REQUIRED WORK: Rewrite these lines with "Viewport" swapped for "Window" everywhere it occurs, leaving the rest untouched.

================

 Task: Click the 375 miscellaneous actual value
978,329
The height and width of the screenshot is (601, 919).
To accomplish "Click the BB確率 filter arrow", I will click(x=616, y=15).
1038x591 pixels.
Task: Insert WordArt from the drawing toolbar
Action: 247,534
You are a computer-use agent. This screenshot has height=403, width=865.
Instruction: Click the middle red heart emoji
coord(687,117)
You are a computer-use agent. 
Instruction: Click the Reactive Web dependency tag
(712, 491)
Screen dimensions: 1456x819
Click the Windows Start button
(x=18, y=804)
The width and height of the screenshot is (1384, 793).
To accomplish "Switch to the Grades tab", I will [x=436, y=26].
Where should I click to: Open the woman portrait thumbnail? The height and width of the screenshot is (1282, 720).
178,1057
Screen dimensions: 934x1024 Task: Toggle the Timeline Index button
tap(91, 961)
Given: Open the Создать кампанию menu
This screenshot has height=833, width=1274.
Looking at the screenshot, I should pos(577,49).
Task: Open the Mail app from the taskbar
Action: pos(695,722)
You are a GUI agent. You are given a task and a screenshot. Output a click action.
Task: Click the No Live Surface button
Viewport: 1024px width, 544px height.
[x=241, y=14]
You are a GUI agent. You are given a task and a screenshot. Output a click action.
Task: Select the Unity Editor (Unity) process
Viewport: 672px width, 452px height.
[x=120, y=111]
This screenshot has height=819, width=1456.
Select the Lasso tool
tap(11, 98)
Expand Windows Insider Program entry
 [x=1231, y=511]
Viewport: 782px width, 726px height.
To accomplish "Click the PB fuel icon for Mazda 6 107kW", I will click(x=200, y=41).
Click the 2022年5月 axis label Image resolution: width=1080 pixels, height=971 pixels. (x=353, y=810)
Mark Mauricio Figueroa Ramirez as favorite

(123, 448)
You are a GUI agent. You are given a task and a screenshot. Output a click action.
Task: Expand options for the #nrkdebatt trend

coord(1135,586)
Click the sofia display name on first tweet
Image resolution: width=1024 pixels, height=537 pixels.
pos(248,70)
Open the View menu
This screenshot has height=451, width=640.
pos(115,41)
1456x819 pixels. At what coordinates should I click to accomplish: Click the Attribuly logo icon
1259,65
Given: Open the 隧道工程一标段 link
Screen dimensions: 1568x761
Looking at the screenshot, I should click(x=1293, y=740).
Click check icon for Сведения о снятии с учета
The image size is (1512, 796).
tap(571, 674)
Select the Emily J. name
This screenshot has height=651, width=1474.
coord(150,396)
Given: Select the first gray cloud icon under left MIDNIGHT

================

TASK RESPONSE:
 Task: Click the 375 miscellaneous actual value
978,329
The height and width of the screenshot is (601, 919).
To accomplish "Click the BB確率 filter arrow", I will click(x=616, y=15).
1038x591 pixels.
Task: Insert WordArt from the drawing toolbar
Action: 247,534
You are a computer-use agent. This screenshot has height=403, width=865.
Instruction: Click the middle red heart emoji
coord(687,117)
You are a computer-use agent. 
Instruction: Click the Reactive Web dependency tag
(712, 491)
Screen dimensions: 1456x819
Click the Windows Start button
(x=18, y=804)
The width and height of the screenshot is (1384, 793).
To accomplish "Switch to the Grades tab", I will [x=436, y=26].
Where should I click to: Open the woman portrait thumbnail? The height and width of the screenshot is (1282, 720).
178,1057
Screen dimensions: 934x1024 Task: Toggle the Timeline Index button
tap(91, 961)
Given: Open the Создать кампанию menu
This screenshot has height=833, width=1274.
Looking at the screenshot, I should pos(577,49).
Task: Open the Mail app from the taskbar
Action: pos(695,722)
You are a GUI agent. You are given a task and a screenshot. Output a click action.
Task: Click the No Live Surface button
Window: 1024px width, 544px height.
[x=241, y=14]
You are a GUI agent. You are given a task and a screenshot. Output a click action.
Task: Select the Unity Editor (Unity) process
Window: 672px width, 452px height.
[x=120, y=111]
This screenshot has height=819, width=1456.
Select the Lasso tool
tap(11, 98)
Expand Windows Insider Program entry
 [x=1231, y=511]
Window: 782px width, 726px height.
To accomplish "Click the PB fuel icon for Mazda 6 107kW", I will click(x=200, y=41).
Click the 2022年5月 axis label Image resolution: width=1080 pixels, height=971 pixels. (x=353, y=810)
Mark Mauricio Figueroa Ramirez as favorite

(123, 448)
You are a GUI agent. You are given a task and a screenshot. Output a click action.
Task: Expand options for the #nrkdebatt trend

coord(1135,586)
Click the sofia display name on first tweet
Image resolution: width=1024 pixels, height=537 pixels.
pos(248,70)
Open the View menu
This screenshot has height=451, width=640.
pos(115,41)
1456x819 pixels. At what coordinates should I click to accomplish: Click the Attribuly logo icon
1259,65
Given: Open the 隧道工程一标段 link
Screen dimensions: 1568x761
Looking at the screenshot, I should click(x=1293, y=740).
Click check icon for Сведения о снятии с учета
The image size is (1512, 796).
tap(571, 674)
Select the Emily J. name
This screenshot has height=651, width=1474.
coord(150,396)
Given: Select the first gray cloud icon under left MIDNIGHT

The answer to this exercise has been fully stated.